Wandering from display to Wi-Fi hot spot to sandwich bar, I heard a good deal about Amazon’s anaconda-like ingestion of the book trade, and how the online retailer is now the single largest client of university presses. When Amazon has a soft month, so do university presses. Not an easy message to deliver to the provost’s office.
In the universe of publishing, university presses do God’s work. I saw beautiful catalogs from the university presses at Fordham and NYU, handsome text design from Nebraska. More books looked shorter, making them more economical in terms of both production costs and the reader’s time. Much scholarly publishing remains monographic, a term that gets used widely but inconsistently. Bill Sisler, director at Harvard University Press, gave me a good working definition: A monograph is a work by a single author on a single subject for a single set of readers. Much depends on that last element, and reaching that single set of readers has never been more challenging.
Where are monographs going? Where are scholarly books in any format going? The answers are tough and partial. Many publishers report seeing hardback monograph sales slip below 200 copies; sales of hardbacks on simultaneous (hardback plus paperback) editions can run as low as 75 copies. You read that right. Yet as these numbers drop year by year, the technology for print on demand allows publishers to contain inventory and warehousing costs and still satisfy the small but important market that keeps teachers teaching, thinkers thinking, and scholars, um, scholaring.
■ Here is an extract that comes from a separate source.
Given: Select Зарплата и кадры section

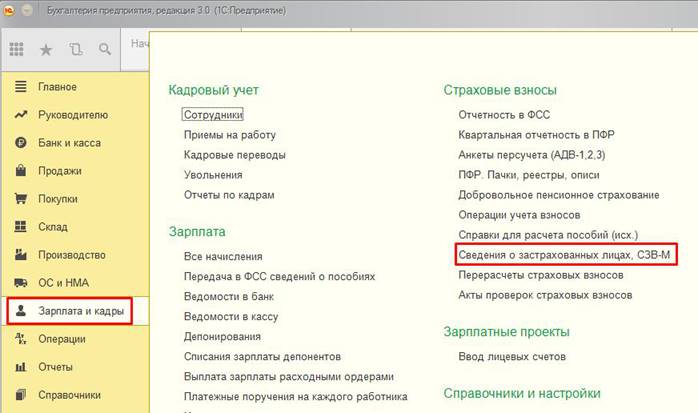Looking at the screenshot, I should click(x=80, y=311).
I still wanted to know why, in 2016, university presses found an expensive proposition like Frankfurt worth the investment. Gillian Berchowitz, director at Ohio University Press, underscored some truths about the fair. No matter what you’ve told yourself about a new book, there is nothing like presenting it, or hearing it presented, face-to-face, to a neutral third party. Frankfurt may be a frantic arena, but it fosters those quiet and illuminating moments when a book becomes visible in a new way. Frankfurt is, then, where publishers and editors and marketers have a moment outside the busy bubble that can be its own form of provincialism. Or as Berchowitz put it, Frankfurt is for learning “how to make us worldly.”
Like Brigadoon — or any academic meeting’s book display — Frankfurt disappears and leaves us to make sense of what happened there. I’m not persuaded that ideas can have a world capital — we’re too dispersed, too postcolonial for that — but Frankfurt is still a node of extraordinary value within a network that shapes everything we do.